Um zu verstehen, mit welchen Herausforderungen das AKuBiZ, ein kleiner Verein in der Sächsischen Schweiz, konfrontiert ist, sollte man die Landschaft verstehen – nicht nur im geographischen Sinne. Das Alternative Kultur- und Bildungszentrum Sächsische Schweiz, kurz AKuBiZ, engagiert sich seit 20 Jahren gegen Antisemitismus, Rechtsextremismus und Rassismus.

Der Verein sitzt in Pirna, rund 26 km südöstlich von Dresden. Die Region ist ein Paradies für Outdoor-Fans, mit 1.100 freistehenden Sandsteinfelsen, um die 27.000 Kletterwegen und fast 1.200 km Wanderwegen, ganz zu schweigen von zahlreichen Mountainbike- und Fahrradrouten oder Angeboten für Kanu- und Paddelboottouren.

Für das AKuBiZ ist allerdings vor allem die politische Landschaft entscheidend. Die Sächsische Schweiz gehört zu den Regionen in Deutschland mit der größten Konzentration von Neonazis. Von den 250.000 Menschen, die in Pirna und dem Umland leben, unterstützt rund ein Drittel rechte Parteien und Ideologien.

Die Region ist nicht nur ein Kristallisationspunkt für neonazistische Proteste und Gewalt, sondern auch für rechte Musik. 1997 wurde eine Neonaziband, deren Texte nur so vor Antisemitismus und Hass strotzen, in einem von der größten Lokalzeitung und einer örtlichen Sparkasse gesponserten Wettbewerb als Newcomerband des Jahres ausgezeichnet. Der Frontmann der Band war Gründungsmitglied der heute verbotenen Neonazi-Kameradschaft „Skinheads Sächsische Schweiz“, kurz SSS.
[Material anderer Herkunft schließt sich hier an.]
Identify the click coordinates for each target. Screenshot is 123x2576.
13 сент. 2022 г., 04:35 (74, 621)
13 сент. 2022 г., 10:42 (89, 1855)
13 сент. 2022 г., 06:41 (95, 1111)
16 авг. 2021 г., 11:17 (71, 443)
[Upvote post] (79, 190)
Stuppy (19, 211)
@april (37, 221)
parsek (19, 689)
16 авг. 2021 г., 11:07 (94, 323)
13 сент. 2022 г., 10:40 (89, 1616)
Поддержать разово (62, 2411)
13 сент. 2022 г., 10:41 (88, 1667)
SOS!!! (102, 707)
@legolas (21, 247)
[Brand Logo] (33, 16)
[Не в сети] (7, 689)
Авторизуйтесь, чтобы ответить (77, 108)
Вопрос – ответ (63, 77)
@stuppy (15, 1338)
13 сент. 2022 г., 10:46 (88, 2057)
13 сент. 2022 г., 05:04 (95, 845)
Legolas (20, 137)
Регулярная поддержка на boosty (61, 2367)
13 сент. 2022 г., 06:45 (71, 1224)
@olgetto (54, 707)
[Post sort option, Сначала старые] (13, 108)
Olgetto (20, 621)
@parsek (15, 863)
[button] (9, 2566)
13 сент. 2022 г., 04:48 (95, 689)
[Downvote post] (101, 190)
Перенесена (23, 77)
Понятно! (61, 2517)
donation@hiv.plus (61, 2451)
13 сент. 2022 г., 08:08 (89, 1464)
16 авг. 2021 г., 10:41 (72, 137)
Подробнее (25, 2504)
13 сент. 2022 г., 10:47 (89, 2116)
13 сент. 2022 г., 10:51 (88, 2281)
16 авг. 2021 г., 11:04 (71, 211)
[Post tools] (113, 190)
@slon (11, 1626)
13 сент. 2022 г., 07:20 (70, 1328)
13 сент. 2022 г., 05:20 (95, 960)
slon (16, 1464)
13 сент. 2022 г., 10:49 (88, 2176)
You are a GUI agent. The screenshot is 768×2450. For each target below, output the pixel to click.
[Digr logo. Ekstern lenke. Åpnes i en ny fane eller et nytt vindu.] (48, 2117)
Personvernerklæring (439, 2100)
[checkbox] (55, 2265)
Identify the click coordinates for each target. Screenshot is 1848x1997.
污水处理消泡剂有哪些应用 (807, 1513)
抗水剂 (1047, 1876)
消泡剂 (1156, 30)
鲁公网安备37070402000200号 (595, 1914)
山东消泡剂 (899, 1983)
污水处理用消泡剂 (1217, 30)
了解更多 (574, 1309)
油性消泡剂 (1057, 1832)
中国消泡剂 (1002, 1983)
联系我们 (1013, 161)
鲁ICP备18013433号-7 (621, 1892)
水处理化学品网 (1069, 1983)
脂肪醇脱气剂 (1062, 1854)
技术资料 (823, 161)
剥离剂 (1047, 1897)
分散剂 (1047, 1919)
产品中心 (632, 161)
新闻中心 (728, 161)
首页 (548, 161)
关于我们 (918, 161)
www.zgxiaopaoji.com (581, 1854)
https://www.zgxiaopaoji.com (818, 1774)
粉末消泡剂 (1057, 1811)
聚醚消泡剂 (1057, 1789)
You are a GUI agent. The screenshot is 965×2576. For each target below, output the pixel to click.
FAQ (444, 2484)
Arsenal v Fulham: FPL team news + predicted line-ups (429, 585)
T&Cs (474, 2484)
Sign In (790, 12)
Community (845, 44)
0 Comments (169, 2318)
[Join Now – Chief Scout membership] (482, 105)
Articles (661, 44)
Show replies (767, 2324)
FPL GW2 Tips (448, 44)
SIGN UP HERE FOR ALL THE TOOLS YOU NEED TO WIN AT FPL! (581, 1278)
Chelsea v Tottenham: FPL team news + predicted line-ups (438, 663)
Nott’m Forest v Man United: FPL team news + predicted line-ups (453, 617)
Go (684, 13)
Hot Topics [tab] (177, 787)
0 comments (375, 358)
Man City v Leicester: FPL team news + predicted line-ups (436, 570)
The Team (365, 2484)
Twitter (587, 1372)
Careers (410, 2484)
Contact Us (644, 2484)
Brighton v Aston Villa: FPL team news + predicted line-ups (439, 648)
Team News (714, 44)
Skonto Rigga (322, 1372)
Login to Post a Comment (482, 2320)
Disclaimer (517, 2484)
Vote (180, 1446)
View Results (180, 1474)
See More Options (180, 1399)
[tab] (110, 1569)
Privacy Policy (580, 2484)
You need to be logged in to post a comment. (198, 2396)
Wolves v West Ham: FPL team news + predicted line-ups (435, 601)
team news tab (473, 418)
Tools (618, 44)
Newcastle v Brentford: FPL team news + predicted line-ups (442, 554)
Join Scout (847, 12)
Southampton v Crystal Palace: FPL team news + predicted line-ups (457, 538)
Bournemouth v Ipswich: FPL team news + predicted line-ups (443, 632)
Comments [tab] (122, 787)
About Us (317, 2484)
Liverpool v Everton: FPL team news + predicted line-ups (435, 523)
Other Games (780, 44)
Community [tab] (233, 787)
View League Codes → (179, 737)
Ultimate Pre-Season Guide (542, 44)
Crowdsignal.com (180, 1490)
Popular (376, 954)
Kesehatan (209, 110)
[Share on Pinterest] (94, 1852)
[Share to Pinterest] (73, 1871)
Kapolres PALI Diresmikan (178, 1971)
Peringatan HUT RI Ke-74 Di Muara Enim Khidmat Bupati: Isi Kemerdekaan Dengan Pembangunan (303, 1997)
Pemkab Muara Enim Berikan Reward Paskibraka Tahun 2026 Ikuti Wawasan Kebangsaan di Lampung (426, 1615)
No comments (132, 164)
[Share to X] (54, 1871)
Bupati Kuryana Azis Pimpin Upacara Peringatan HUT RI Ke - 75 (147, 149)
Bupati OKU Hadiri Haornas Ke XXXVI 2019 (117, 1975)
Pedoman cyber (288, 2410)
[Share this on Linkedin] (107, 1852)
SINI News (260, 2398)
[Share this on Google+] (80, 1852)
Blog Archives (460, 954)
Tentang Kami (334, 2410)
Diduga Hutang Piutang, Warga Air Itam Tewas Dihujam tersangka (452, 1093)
Ein steiniges Terrain, geographisch wie politisch, wie Steffen Richter, Mitgründer des Vereins, quasi am eigenen Leib zu spüren bekam. Im Jahr 2001 wurde sein Auto zunächst beschädigt und später in Brand gesteckt. Das Auto wurde aufgebrochen, die Sitze mit Benzin übergossen und angezündet. Sein Fahrzeug wurde zerstört, ein weiteres beschädigt. Zu einer Verhaftung oder Verurteilung kam es in der Sache nie.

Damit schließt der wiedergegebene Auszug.